### Provided text

# 110 Octane fuel for 1/4 mile



## xcraft (May 15, 2010)

Hi all,

I can get my hands on some race fuel 110 Octane.
With right map would that make my 1/4 mile a lot faster? how much?

Tnx


----------



## Chokonen888 (Feb 3, 2009)

That's a bit too complicated of a question to give without knowing alot more about your car and what map you're using.


----------



## xcraft (May 15, 2010)

Hi,

My upgrades are as follows:
Y-pipe
CTG Titan exhaust
Accesport (map for 98 octane fuel)

Currently 578,5 HP

Upgrade going to install this week Air intake system and bigger injectors

Thanks a lot


----------



## ATCO (Feb 2, 2003)

It depends how dog slow you are already! 

The higher octance can allow you to run a map based on higher boost and more aggressive timing, which will produce more torque and horsepower. Assuming you have the injectors, turbo's, fuel system, engine(!) to cope.

However, you have to convert that extra power to forward momentum, or at least match your previous launch and use the power to up your mid-end 1/4 speed and lower the time.

Increased power typically finds the next weakness in the system, be it clutch, transmission, tyres or driver technique! 

As has been said, it is complicated and just upping the power may not affect the result by much, or it could by a lot!

DaveG


----------



## blue34 (Jul 28, 2005)

Depends on the race fuel mix... obviously don't use leaded with a cat so that leaves unleaded race fuels. Some will have more Oxygen in the mix than others. Sunoco produce a 109 ron with a highly oxygenated 4.75% oxygen in the mix which might result in leaner running. 

For a rundown on fuel types produced by Sunoco have a look at Anglo American Oil Company Ltd. The detailed specs and fire and inhalation warnings make for scary reading...


----------



## thistle (Oct 27, 2007)

Agree avoid leaded fuel if you have cats, and the VR38 ECU needs front O2 sensors to run properly so avoid for that reason even if decatted unless you want to be replacing awkward to access and expensive sensors.

The main difficulty on stock turbos on the GTR is that that easily run out of flow even on pump fuel, so with higher octane fuel you are only going to get more power from increased thermal efficiency due to more advanced ignition timing and leaner mixture, as well as of course any oxygenation in the fuel.

The other major issue for mapping is that on some high octane fuels you no longer map to the knock limit, but to the best torque which is not something that can be done remotely.

Then there is the issue of mixture of the fuels and how that affects the map too.

Too many downsides for most people to bother unless they are very serious about drag racing, and even then you're more likely to break stuff.


----------



## Steve (Sep 21, 2001)

far to complicated to just stick it in and think you will go fatser !!! Your car would (should) be mapped to the fuel you are running, hence different maps for different fuel types


----------



## David.Yu (Jun 28, 2001)

How many maps can your Ecutek hold then?


----------



## Steve (Sep 21, 2001)

Not telling (yet)


----------



## xcraft (May 15, 2010)

Thanks guys.
So in other words, start with the fuel after all other upgrades ;-)


----------

######

--- Given task 1 ---
Reproduce the passage of the race fuel thread starting at "As has been" and ending at "(Jul 28, 2005)".

### Material for this task

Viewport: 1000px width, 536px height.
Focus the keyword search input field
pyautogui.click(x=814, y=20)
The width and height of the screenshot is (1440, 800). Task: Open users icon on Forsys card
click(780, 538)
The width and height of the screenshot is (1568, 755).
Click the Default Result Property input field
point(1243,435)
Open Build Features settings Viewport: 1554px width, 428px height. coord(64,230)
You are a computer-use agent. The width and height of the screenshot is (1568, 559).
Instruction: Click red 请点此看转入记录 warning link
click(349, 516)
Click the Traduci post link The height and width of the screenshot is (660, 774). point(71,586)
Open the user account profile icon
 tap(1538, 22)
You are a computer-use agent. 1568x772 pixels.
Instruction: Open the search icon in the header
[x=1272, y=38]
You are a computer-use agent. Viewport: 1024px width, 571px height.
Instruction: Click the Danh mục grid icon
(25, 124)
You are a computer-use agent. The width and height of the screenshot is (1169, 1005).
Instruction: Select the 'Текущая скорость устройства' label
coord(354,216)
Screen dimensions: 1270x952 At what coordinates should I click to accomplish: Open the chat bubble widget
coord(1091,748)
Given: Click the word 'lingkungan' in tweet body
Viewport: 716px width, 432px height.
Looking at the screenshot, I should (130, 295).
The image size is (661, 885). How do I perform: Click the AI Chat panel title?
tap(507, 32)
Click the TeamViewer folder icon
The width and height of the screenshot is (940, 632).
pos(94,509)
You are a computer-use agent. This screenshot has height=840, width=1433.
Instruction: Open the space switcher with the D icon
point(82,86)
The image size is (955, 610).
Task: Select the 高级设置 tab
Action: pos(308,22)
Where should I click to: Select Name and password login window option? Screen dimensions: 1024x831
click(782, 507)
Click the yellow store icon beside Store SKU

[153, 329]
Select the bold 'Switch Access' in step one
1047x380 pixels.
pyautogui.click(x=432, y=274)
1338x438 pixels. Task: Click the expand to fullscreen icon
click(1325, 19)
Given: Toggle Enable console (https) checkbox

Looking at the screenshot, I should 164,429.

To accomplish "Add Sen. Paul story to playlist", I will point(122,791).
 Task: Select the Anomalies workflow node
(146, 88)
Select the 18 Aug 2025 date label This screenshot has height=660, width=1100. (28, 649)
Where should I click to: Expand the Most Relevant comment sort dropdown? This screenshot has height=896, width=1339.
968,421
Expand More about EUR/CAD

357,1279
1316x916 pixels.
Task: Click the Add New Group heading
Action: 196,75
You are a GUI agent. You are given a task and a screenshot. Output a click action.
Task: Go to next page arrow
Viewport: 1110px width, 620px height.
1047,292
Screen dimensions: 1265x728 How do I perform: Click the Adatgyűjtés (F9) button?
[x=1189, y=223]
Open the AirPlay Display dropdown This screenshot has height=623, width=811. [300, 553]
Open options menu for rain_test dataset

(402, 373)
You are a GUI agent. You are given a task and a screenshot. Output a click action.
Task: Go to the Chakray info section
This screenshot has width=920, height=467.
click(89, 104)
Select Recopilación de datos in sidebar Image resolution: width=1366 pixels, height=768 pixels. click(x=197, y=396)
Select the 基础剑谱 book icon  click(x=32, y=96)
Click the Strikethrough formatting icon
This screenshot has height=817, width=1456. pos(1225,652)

######

--- Given task 2 ---
Format the lines of the entries starting at the line that contains "is (1568, 559)." and ending at the line that contains "[x=1272, y=38]" as a JSON list of strings, one string per line, leaving out blank lines.

--- Task result 1 ---
As has been said, it is complicated and just upping the power may not affect the result by much, or it could by a lot!

DaveG


----------



## blue34 (Jul 28, 2005)

--- Task result 2 ---
[
  "You are a computer-use agent. The width and height of the screenshot is (1568, 559).",
  "Instruction: Click red 请点此看转入记录 warning link",
  "click(349, 516)",
  "Click the Traduci post link The height and width of the screenshot is (660, 774). point(71,586)",
  "Open the user account profile icon",
  " tap(1538, 22)",
  "You are a computer-use agent. 1568x772 pixels.",
  "Instruction: Open the search icon in the header",
  "[x=1272, y=38]"
]